While continuing its efforts to develop next generation communications technologies, Turkcell has once again proved its pioneering status by completing Turkey’s first ever 5G test. Carried out in cooperation with Ericsson, the trial reached speeds of 24.7 Gbps on the 15GHz band and represented one of the first 5G tests in the world.
During the tests, held at Turkcell’s Kucukyali Plaza in Istanbul, the Senior Vice President of Network Technologies, Gediz Sezgin, emphasized the importance of the company’s collaborations in the 5G area, saying: “This test on the 15GHz spectrum is also very significant as it points to the kind of future that awaits us. While we at Turkcell continue to work hard to build one of the world’s strongest 4.5G network, this trial also makes us one of the first companies in the world to test 5G technologies. Our goal is not only to make Turkey into one of the first countries to adopt 5G, but also to develop 5G technologies here in Turkey, in other words to make Turkey into a country that not only uses but also produces key next generation communications technologies.”
Ericsson Turkey CEO Ziya Erdem also commented on the test: “Turkcell is one of the world’s most active companies in the development of 5G technologies and we at Ericsson have been involved in a strategic partnership with Turkcell in this sphere for around a year and a half. Turkey’s first 5G test, which we conducted today, is a result of this joint effort. We will continue to work closely with Turkcell to pioneer 5G solutions and to support Turkey in its journey to develop and implement 5G technologies until the end.”

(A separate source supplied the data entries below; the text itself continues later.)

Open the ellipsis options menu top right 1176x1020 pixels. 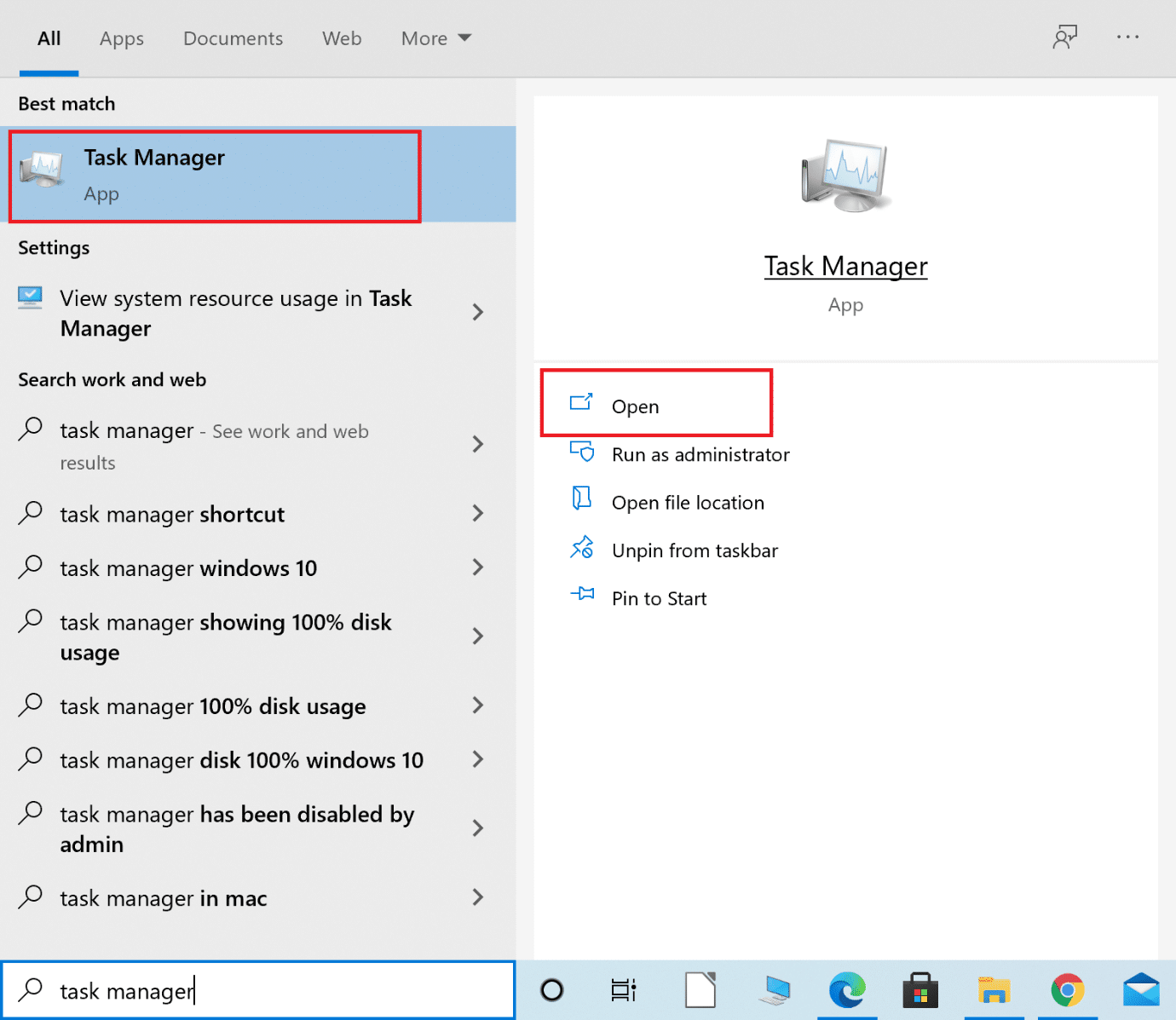click(1128, 37)
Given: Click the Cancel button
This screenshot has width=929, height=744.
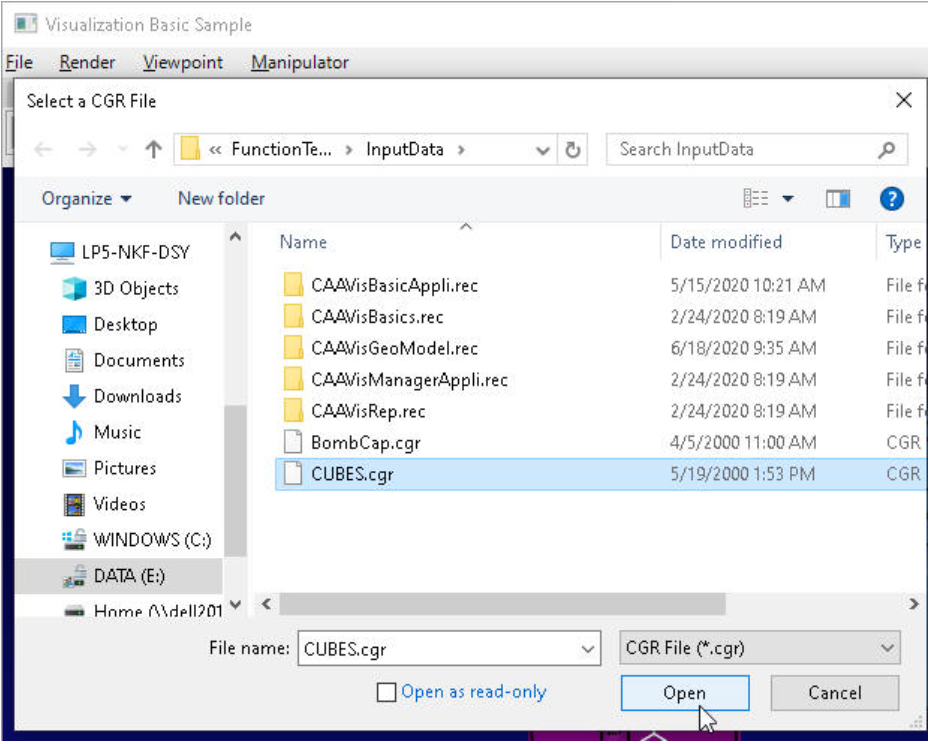Looking at the screenshot, I should pos(835,693).
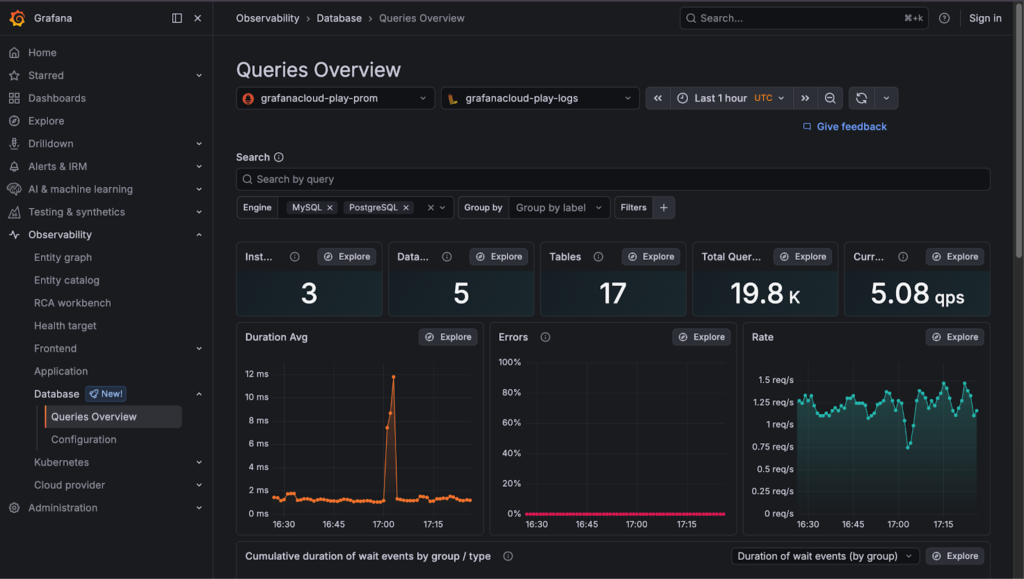Screen dimensions: 1024x579
Task: Click the Grafana logo
Action: click(x=16, y=17)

It is predicted that by 2020 there will be an average of 500 sensors in each home and that the number of smart devices connected to each other around the world will exceed 25 billion. 5G networks are expected to be among the most important technologies in delivering the high capacities required in such a world. Thanks to its Network Slicing feature, 5G also allows networks to allocate capacity and speed according to the different requirements of each home or even of individual rooms. For example, higher bandwidth can be allocated to a living room in order to allow users to stream 4K television shows over the internet, while the kitchen would be granted the smaller capacity needed to operate a kettle. The test conducted in collaboration with Ericsson on the 15GHz spectrum achieved speeds of 24.7 Gbp, and was also streamed live on the internet.